Interspersed with her story of the journey through university to becoming a scientist, Jahren writes with the heart of a poet and the knowledge of a scientific expert about plants — particularly trees. She tells of the tree at her childhood home that was her confidant and her place of comfort. And she writes about interesting and unusual traits of many other trees as well: “It’s rare, but a single tree can be in two places at once. Two such trees can exist up to one mile apart and yet still be the same organism. These trees are more similar than identical twins. In fact, they are identical without qualification right down to each single gene. If you cut both trees down and count the rings you will see that one of them is much younger than the other. When you sequence their DNA, you’ll find no differences.

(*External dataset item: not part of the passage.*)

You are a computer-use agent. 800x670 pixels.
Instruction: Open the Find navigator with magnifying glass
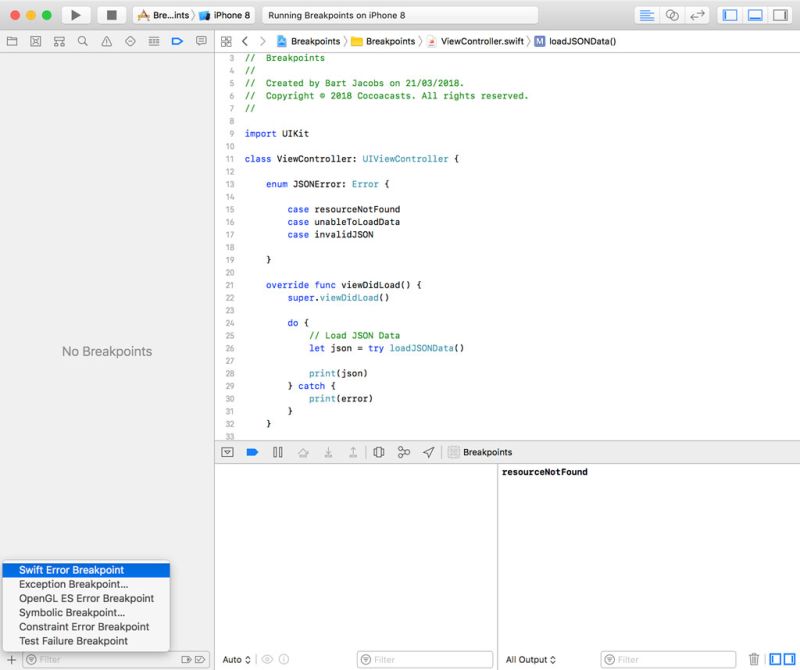83,40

This is because they used to be parts of the same tree.” Using the example of a willow tree on a river bank Jahren says that willows can lose up to 10 percent of their branches every year, and many fall into the river. “Carried away on the water, one out of millions of these sticks will wash up onto a bank and replant itself, and before long that very same tree is now growing elsewhere… Over the decades one–may be two–of these will successfully take root down river and grow into a genetically identical doppelganger.”

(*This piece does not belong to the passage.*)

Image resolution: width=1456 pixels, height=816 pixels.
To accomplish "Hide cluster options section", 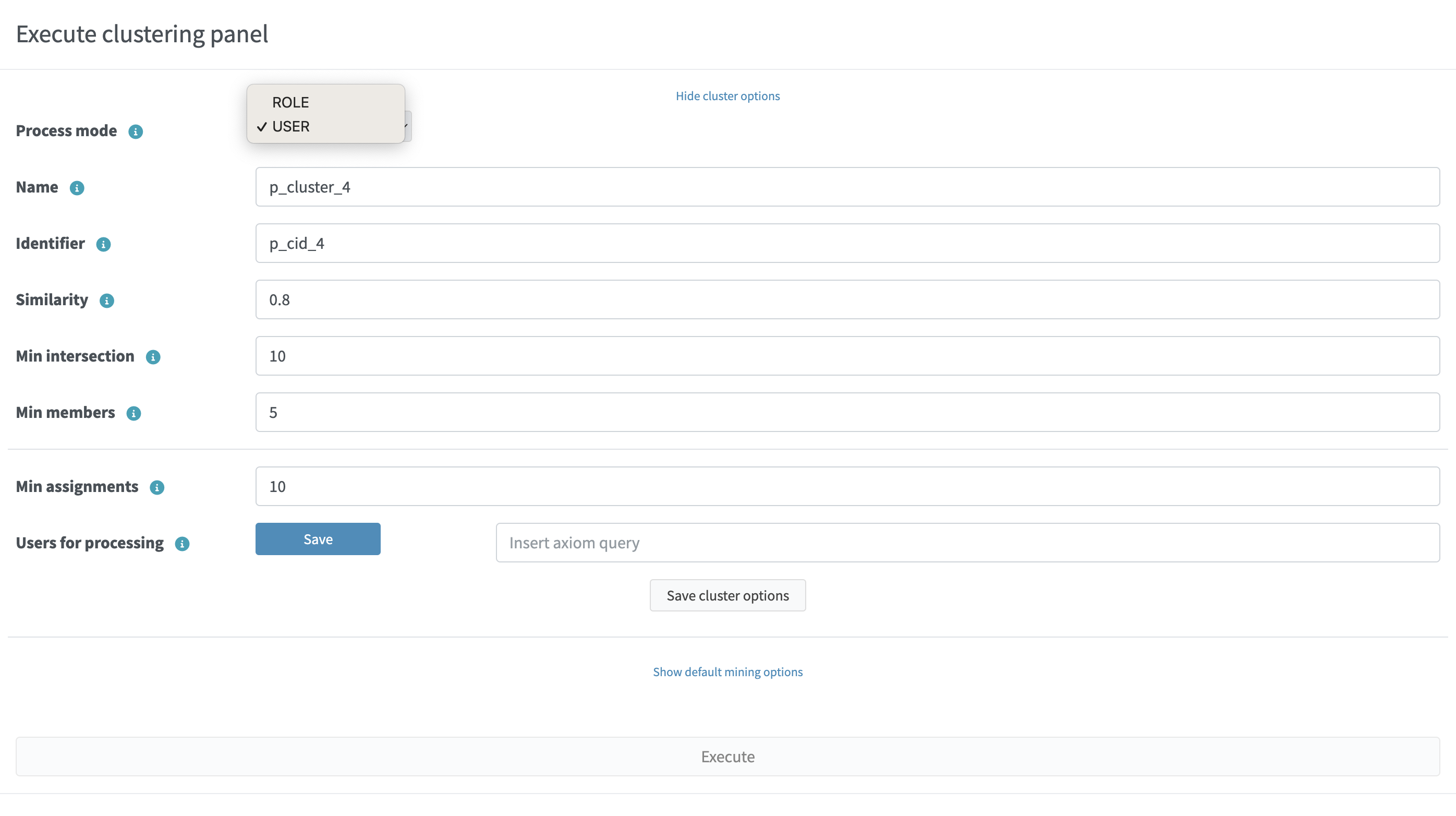I will tap(727, 96).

Late in the second section, “Wood and Knots,” Jahren relates how she came to face and seek treatment for her manic depressive disorder. Her description of her experience is powerful, full of bewilderment and pain and beautifully written. Here is a short portion: “Full blown mania lets you see the other side of death. Its onset is profoundly visceral and unexpected, no matter how many times you’ve been through it. It is your body that senses the urgency of a new world about to bloom… The world appears as if through a fish-eye lens; your view is fuzzy with sparkling edges. You have received a grand, systemic injection of Novocain and your entire body tingles briefly before it becomes flaccidly foreign and unreal. Your raised arms are the fleshy petals of a magnificent lily bursting into flower. It deeply dawns on you that this new world about to bloom is you… And then it’s too loud and too bright and there’s too much too close to your head and you scream, scream, scream it away…Finally fear overcomes sadness and you roll back the stone, crawl out of the tomb to assess the damage and do what needs to be done.” Lab Girl is not a book about manic depressive disorder, but Jahren’s inclusion of this reality opens the reader to a broader understanding of her life.

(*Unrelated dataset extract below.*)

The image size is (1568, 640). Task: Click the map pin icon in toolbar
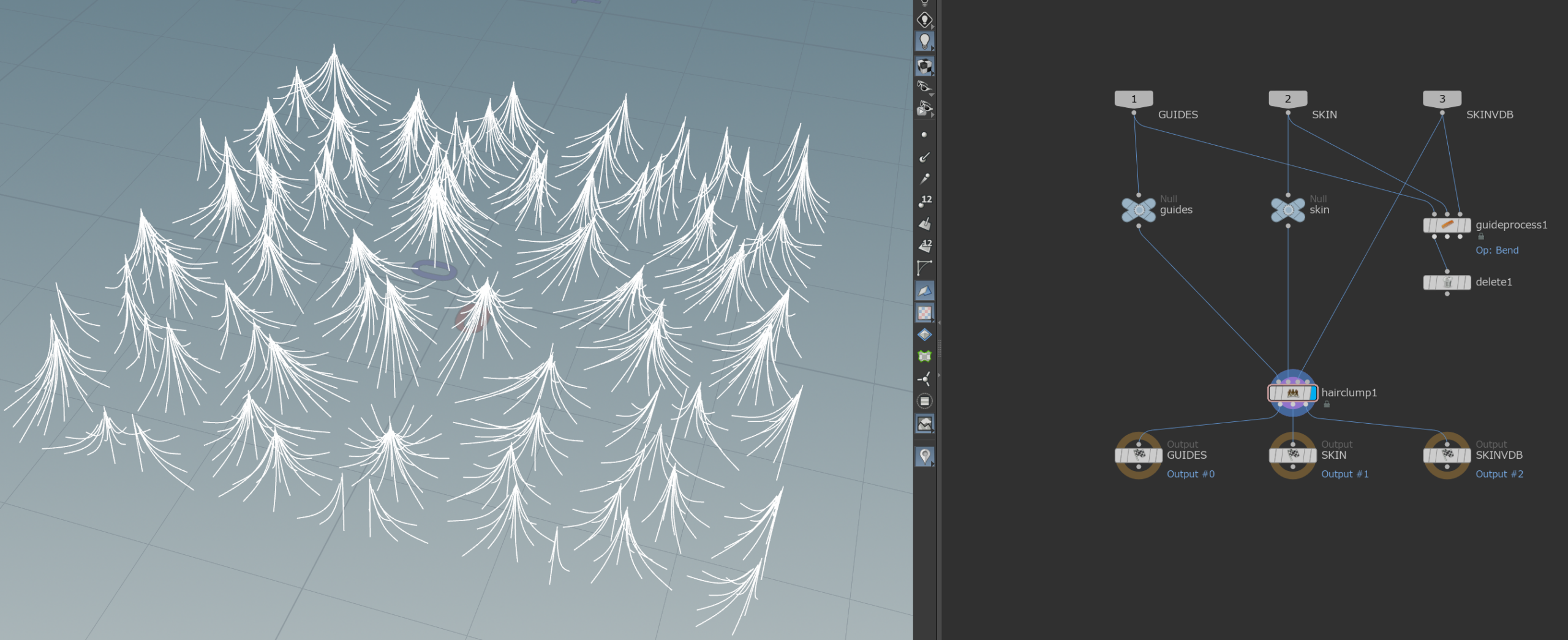click(924, 456)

The final section, “Fruit and Flowers,” tells about the years in Jahren’s life when her work as a scientist is finally acknowledged in the area of soil science. Jahren explains that with this recognition field work outside the US becomes available. Jahren’s rendering of the research team’s travel exploits are extremely funny; she manages to find the humor in their travels despite the incredible hardships they face. One of the most appealing characteristics of the team of Jahren-and-Bill is that no matter where they are in the world, despite the raw field conditions or miserable accommodations, there is not a shred of pretentiousness in either of them. Are they snarky? yes; pretentious? no. When it comes to science, their minds are fully set on the research to be done, and they intend to do it come what may.

There are plenty of escapades in Lab Girl, including a laboratory explosion, a spectacular car wreck, a surprise wedding, and finally, a working laboratory that fulfills Jahren’s childhood dream of having a laboratory like her father’s. Intermittently in Lab Girl, Jahren appeals to the reader to become aware of plant life, and to make an effort to befriend it. Her final request is for each reader to plant a tree and care for it. One caveat lector: there is a lot of profanity in Lab Girl; if you can get past that, and if you care at all for the world of plants, you will thoroughly enjoy Lab Girl by Hope Jahren.